AMD updates Zen 4 roadmap: “Raphael” Ryzen 7000X desktop processors releasing 2H 2022, 55+ W TDP “Dragon Range” lineup for extreme gaming laptops and 35-45 W “Phoenix” models for thin and light laptops scheduled for 2023
With the latest financial report showing significant growth in most market sectors, AMD released an updated roadmap for its upcoming Zen 4 processor architecture, and it looks like the jump to TSMC’s 5 nm nodes could offer more power even for the thin and light mobile systems.
AMD thus confirms that the “Raphael” Zen 4 Ryzen 7000 desktop models will launch later this year, as the roadmap indicates a Q3-Q4 announcement window. These will be AMD’s first desktop models to support DDR5 RAM and PCIe 5.0, with a power envelope of at least 65 W. No details on the exact process node and iGPUs, unfortunately, but we already know that Zen 4 will require the new AM5 socket, so new motherboards are needed, as well.

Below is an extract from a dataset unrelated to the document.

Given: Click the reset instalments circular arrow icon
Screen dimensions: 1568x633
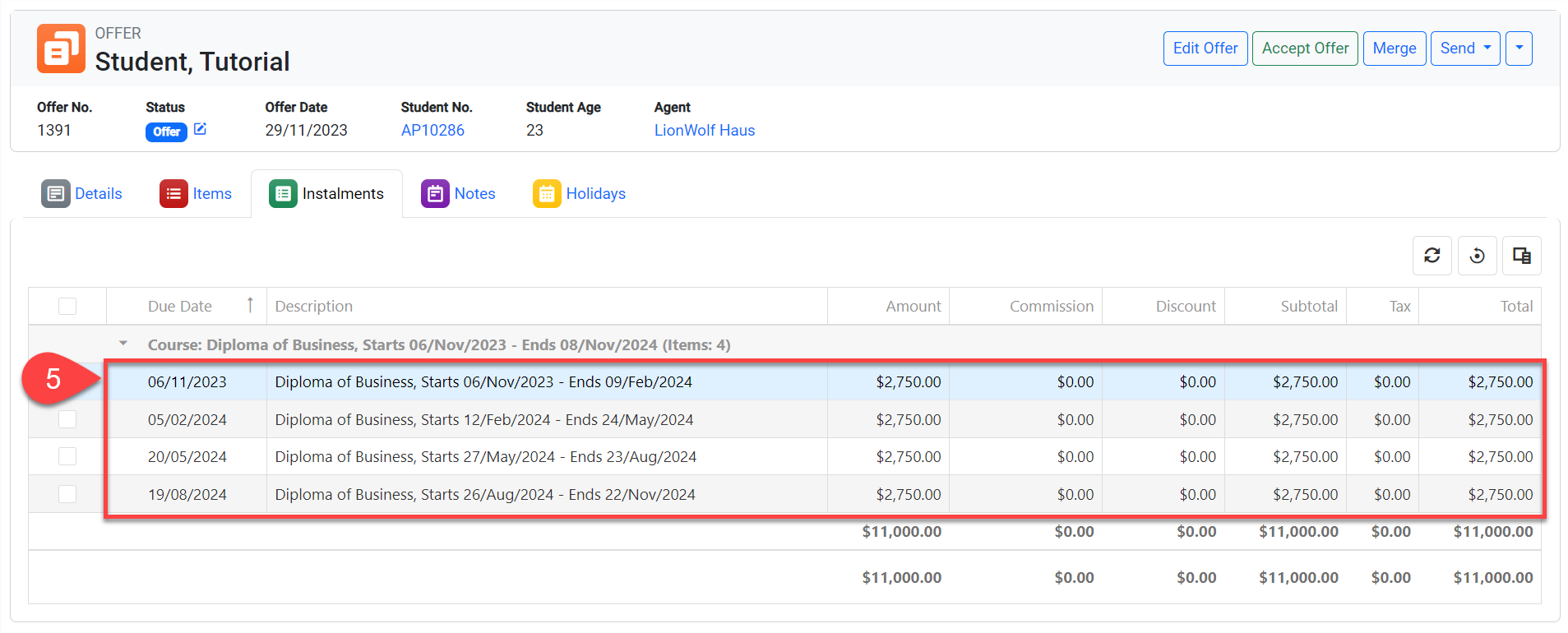Looking at the screenshot, I should pyautogui.click(x=1477, y=256).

Nothing surprising so far. However, things get quite interesting on the mobile side. AMD first mentions “Dragon Range” as part of its “Extreme Gaming Laptop” lineup scheduled for early 2023. These are the Ryzen 7000-HX models, most likely, as suggested by Dr. Ian Cutress in his latest tweets. Recommended chassis profile for such models is at least 20 mm as the power envelope is rated for 55 W and up. Rumor has it that these processors will integrate up to 16 cores and AMD is seemingly reinforcing this by specifying that the new chips will provide “highest core, thread and cache ever for a mobile gaming CPU.” Of course, DDR5 and PCIe 5.0 support is offered here, too, yet the iGPU info is still mising.

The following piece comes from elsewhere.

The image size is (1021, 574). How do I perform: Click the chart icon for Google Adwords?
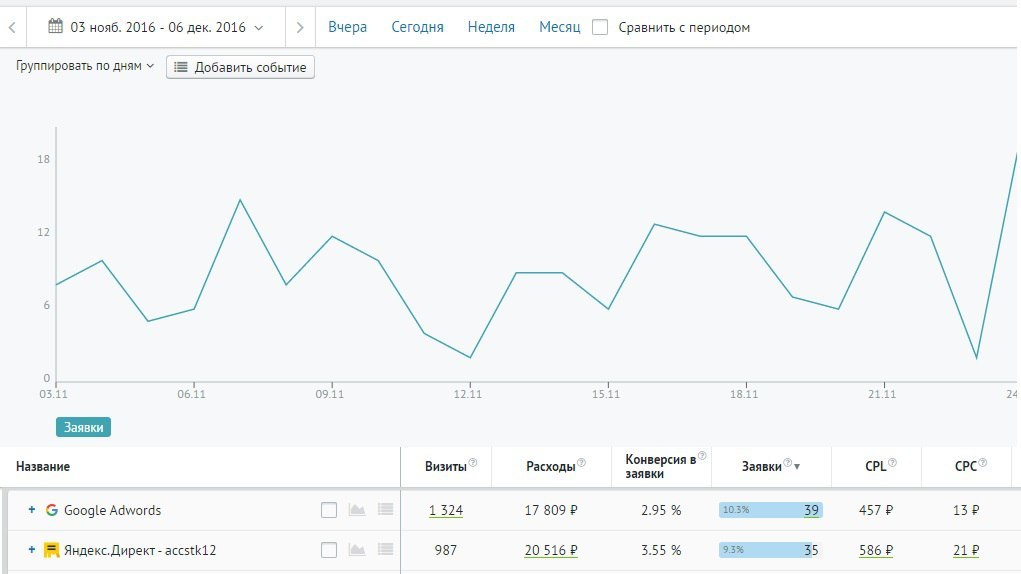[x=356, y=510]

Perhaps more surprising is the “Phoenix” lineup with 35-45 W TDP targeting thin and light laptops. According to Ian Cutress, these should be the Ryzen 7000-H/S models, but, traditionally, AMD only reserved the Ryzen-U models for thin and light systems. Apparently, the jump to 5 nm allows for significant energy efficiency advancements, bringing more powerful chips to ultrabook designs. Primarily, Phoenix will offer LPDDR5 support, but Ian Cutress confirmed with AMD that DDR5 support should come later, so desktop versions for these chips could be on the cards.
It is unclear if the Ryzen-U series will be scrapped or eventually get relegated to palm-sized mini PCs.